═════ Текстовый блок
Я остановился.
– Вам что, гражданка?
Она молчит, только вдруг ее начинает бить мелкая дрожь, а на накрашенных губах появляется не то какая-то странная улыбка, не то гримаса. Ну, думаю, оказия. Только мне сейчас и дела, что с припадочной дамочкой возиться. Спрашиваю:
– Документы у вас проверили? Раз проверили, можете идти домой, вы свободны.
Она ни с места. А потом как схватит меня за рукав, сама вся трясется и шепчет:
– Матросик, а матросик, зачем добро переводишь? Дай бутылочку вина, всю жизнь буду за тебя бога молить.
Ну и ну! Вот тебе и шикарная дама!
Отстранил я ее осторожно (все-таки женщина!), подтолкнул к выходу и говорю:
– Идите, идите отсюда, гражданка. Вина я вам не дам, не просите.
Она бух на колени. Обхватила меня за ноги и чуть не в голос кричит:
– Дай, дай бутылку вина! Умираю!
Тут уж меня взорвало. Схватил я ее под мышки, поднял, поставил на ноги, повернул и толкнул к двери. Хватит, мол, тут комедию ломать.
Отскочила она, ощерилась да как завопит:
– Пропади ты пропадом, будь проклят, большевистская зараза!..
Выпалила и бежать. Ну, думаю, и чертова баба. Надо же!
Пока я разделывался с вином, ребята закончили проверку документов. Человек десять офицеров, показавшихся подозрительными, задержали, а остальных выпроводили.
Собрал я всю прислугу и говорю:
– Кто тут у вас главный, разобрать трудно, да нас это и не касается. Зарубите себе на носу и передайте своим хозяевам: ваше заведение по распоряжению Ревкома закрываем.
Если что-нибудь такое еще раз обнаружим, всех заберем. Разговор тогда будет коротким.
Вывели мы задержанных, посадили в грузовик и двинулись в Смольный. Оружие, деньги и задержанных офицеров я сдал в Ревком, а ребят отпустил отдыхать. Ночь кончилась, наступило утро.
Следующей ночью опять пришлось ехать другой офицерский клуб закрывать, а там – еще и еще.
Не успели покончить с офицерскими клубами, как свалилась новая забота – винные склады.
Чего-чего, а вин всяких в Петрограде было запасено вдосталь. Чуть не по всему городу были разбросаны большие и малые винные склады и подвалы. Огромные склады были под Зимним дворцом, на Гутуевском острове и в ряде других мест.
Уже с начала ноября по городу покатилась волна пьяных погромов. Она разрасталась и ширилась, приобретая угрожающий характер. Иногда погромы возникали стихийно, а чаще направлялись опытной рукой отъявленных контрреволюционеров, стремившихся любым путем нанести ущерб Советской власти, подорвать и вовсе уничтожить советский строй.
══════════
═════ Выдержки из данных
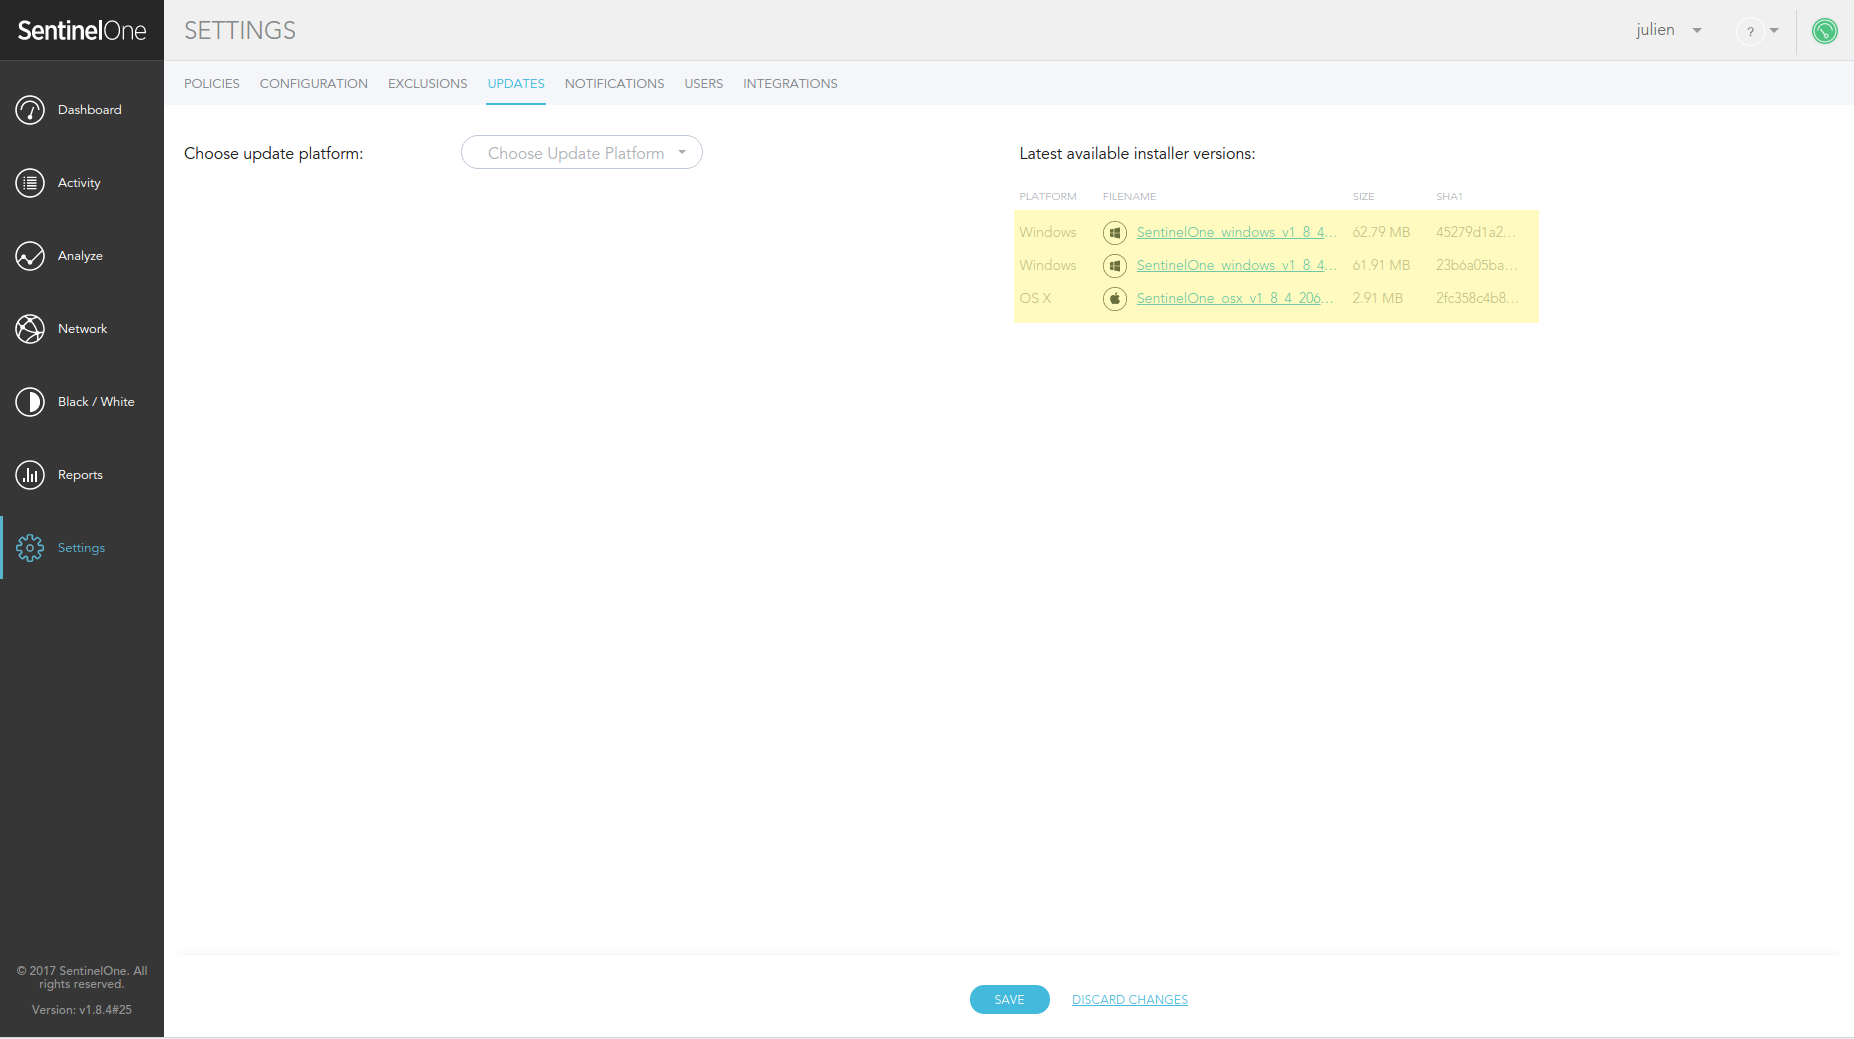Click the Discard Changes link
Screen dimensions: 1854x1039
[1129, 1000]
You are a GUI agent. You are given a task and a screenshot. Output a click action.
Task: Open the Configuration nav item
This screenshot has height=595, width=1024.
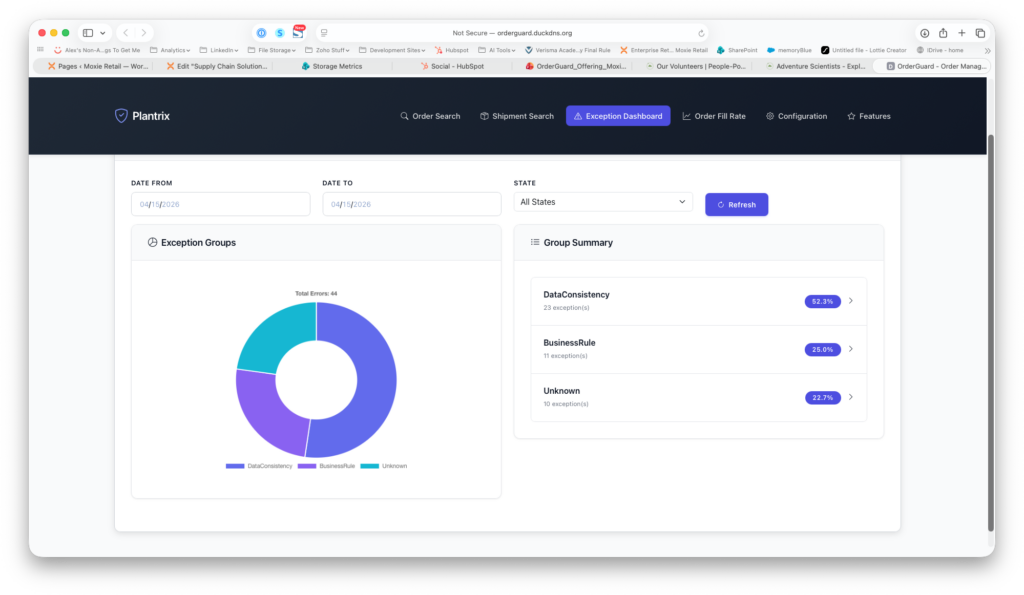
══════════
▸ Задания:
1. Переведите на английский предложение из отрывка о закрытии офицерских клубов: «Огромные склады были под Зимним дворцом, на Гутуевском острове и в ряде других мест.»
2. Выведите без изменений все строки из набора данных, опустив картинки.
Эти строки никак не связаны с отрывком.

▸ Разбор решений:
1. There were huge warehouses under the Winter Palace, on Gutuevsky Island, and in a number of other places.

2.
Click the Discard Changes link
Screen dimensions: 1854x1039
[1129, 1000]
You are a GUI agent. You are given a task and a screenshot. Output a click action.
Task: Open the Configuration nav item
This screenshot has height=595, width=1024.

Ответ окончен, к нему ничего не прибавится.